The Patient-Centered Medical Home (PCMH) model emerged in response to the recognized need for more systematic and evidence-based approaches to ensuring access to, and coordinating care for, an entire population. Within that framework an additional focus has developed that recognizes the specific needs of members with chronic and complex conditions. In order to respond to that population, additional models have emerged that focus on proactive identification of chronically ill members using claims-based predictive model scoring as well as clinically based referrals and information. These models are often referred to as Ambulatory Intensive Care Unit (AICU) or Intensive Outpatient Care Program (IOCP).
The AICU and IOCP models, now in pilot testing and operation in a number of sites and with different Milliman clients, have the following core design characteristics:
- Payer and medical group partnerships that emphasize clinician leadership and active involvement in design and implementation;
- Program designs that promote patient-centered process changes and result in enhanced roles for nursing and clinic administrative staff;
- Proactive identification of members with chronic or complex illnesses using claims-based risk scoring tools such as the Milliman Advanced Risk Adjuster (MARA) coupled with clinic and clinician-based identification of candidates for the program;
- Clinic-based outreach to members to encourage active engagement;
- Personalized care plans that address the specific needs and priorities of the members; and
- Recognition of psychosocial barriers to adequate medical care resulting in innovative approaches to removing these barriers.
There are a number of good articles written about these initiatives including “Enhancing Quality of Primary Care Using an Ambulatory ICU to Achieve a Patient-Centered Medical Home” Lewis, Hoyt and Kakoza, Journal of Primary Care & Community Health May 27, 2011 and “American Medical Home Runs” Arnold Milstein and Elizabeth Gilbertson, Health Affairs, 28, no. 5 (2009) pages 1317-1326”. These and other articles provide good information on the results of these programs.
Most of these models involve hiring clinic-based case managers or imbedding health plan case managers in clinical sites. Working with the clinical teams and health plans involved in these projects has provided a number of insights into using risk-scoring information in supporting the needs of case managers in these new models.
These observations include the following.
1. Risk scoring data can be interesting but overwhelming to clinical team members – it is best to design reports and portals with early input from the people who will ultimately use it. As fascinating as claims data may be to some of us, these clinicians have an important perspective on what they are likely to use when and how.
2. Clinical user training can help them interpret and use risk scoring data more effectively–focus on the basics and priorities (eg. the difference between prospective and concurrent scores) and include case studies that lead participants through practice sessions and use of the information.
3. Clinical insight and patient knowledge is a valuable addition to the use of data – encourage care managers to use risk scoring data to find potential candidates and as a tool for adding a broader clinical, utilization and cost perspective to the information in a medical record. Clinicians and clinical teams can then provide a unique and highly useful perspective on what the information may indicate about a population and what can be done about it.
4. Managers can use summarized risk scoring data analysis to focus on a reasonable number of cases for review – risk scoring analysis can end up identifying large numbers of candidates.

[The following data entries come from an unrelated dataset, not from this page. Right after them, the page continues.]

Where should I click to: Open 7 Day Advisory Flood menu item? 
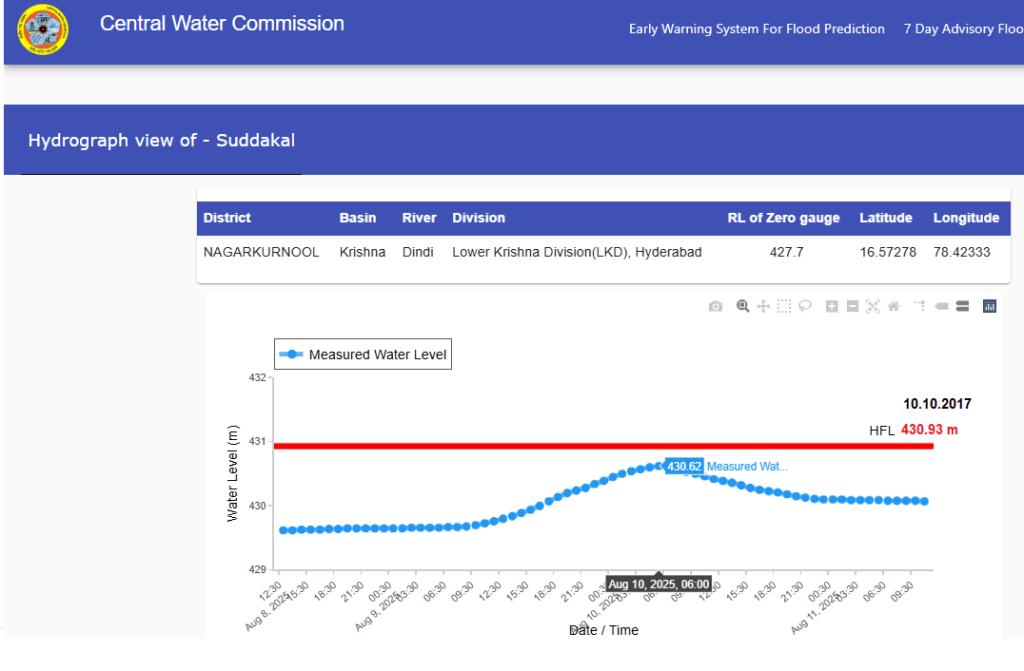coord(962,29)
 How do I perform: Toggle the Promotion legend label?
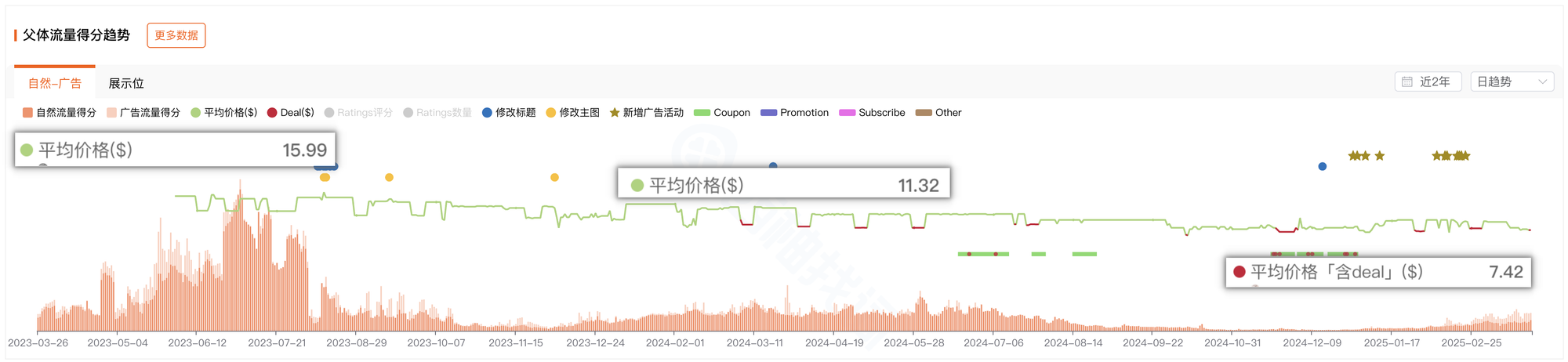[x=804, y=113]
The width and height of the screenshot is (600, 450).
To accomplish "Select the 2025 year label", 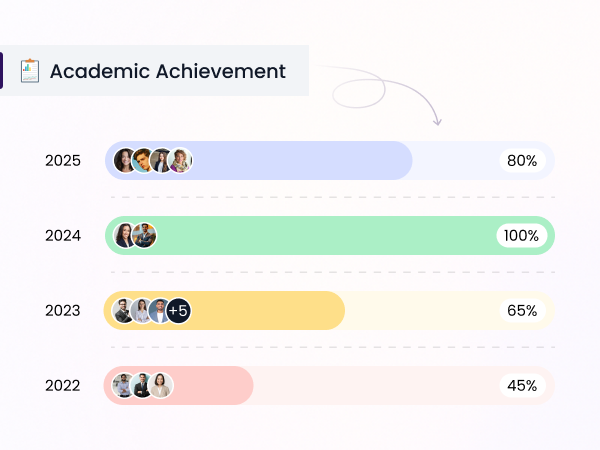I will point(63,161).
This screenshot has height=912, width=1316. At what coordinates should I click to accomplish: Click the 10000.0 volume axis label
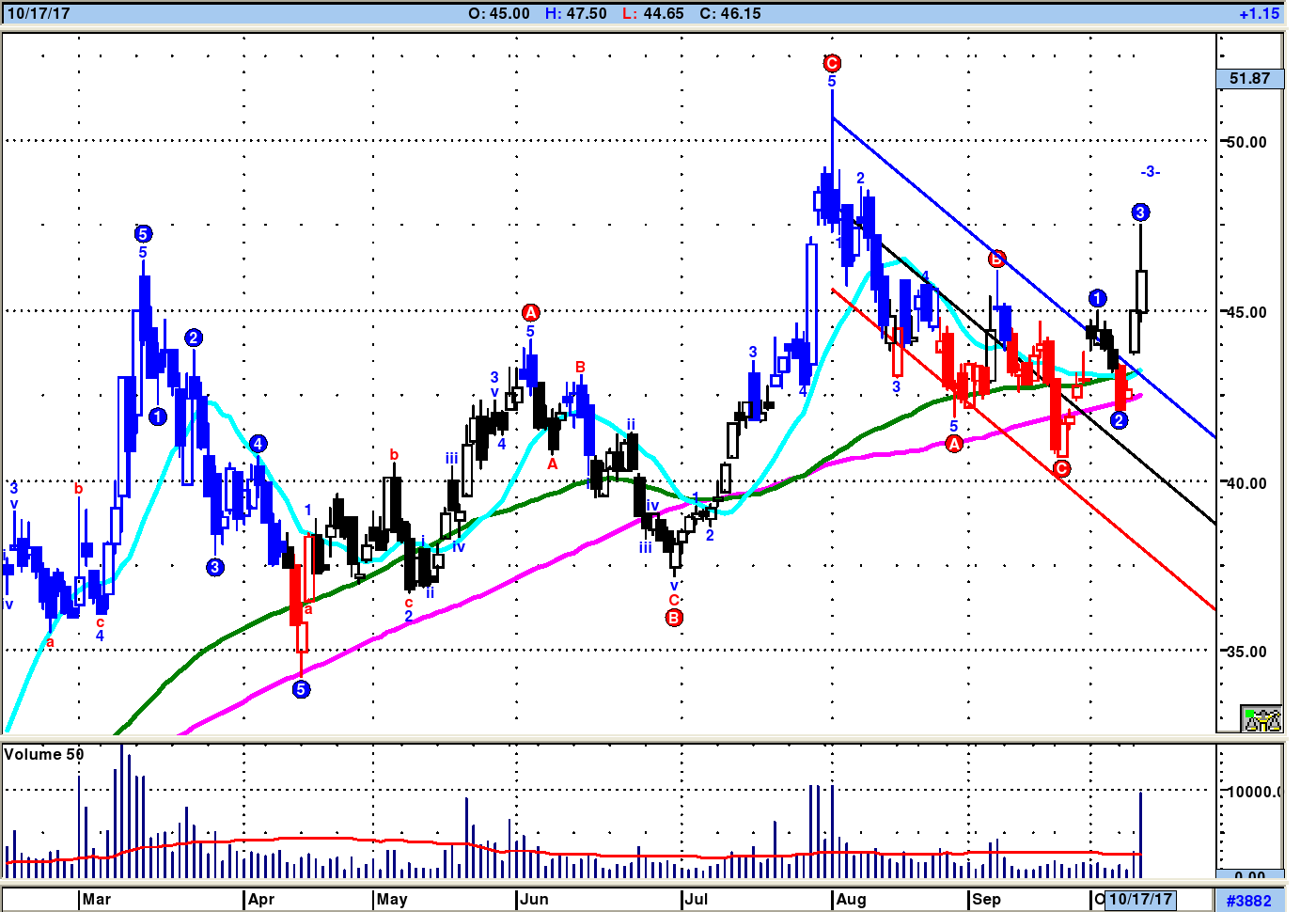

Additional analysis of risk scores can be used to identify a more manageable list of candidates for care management. In the example below a client distribution analysis showed the number of members by risk score level both concurrently and prospectively for members with a score greater than one. This analysis helped identify patterns and clusters of members by risk score range. Further analysis isolated a smaller population (approximately 7% of the total) with concurrent and prospective scores that remained level or increased. This allowed the management team to focus on new candidates more quickly.
Client Example – Using Population Risk Score Distributions to Identify Care Management Candidates
The AICU and IOCP models, viewed as specialized programs designed to support the needs of chronically ill members, may in fact be good blueprints for all care management programs. The concept of integrating payer and provider data and expertise more directly can be rewarding for care management teams and beneficial to members.Claims analysis and risk scoring tools can be key tools in identifying opportunities and targeting interventions in these models.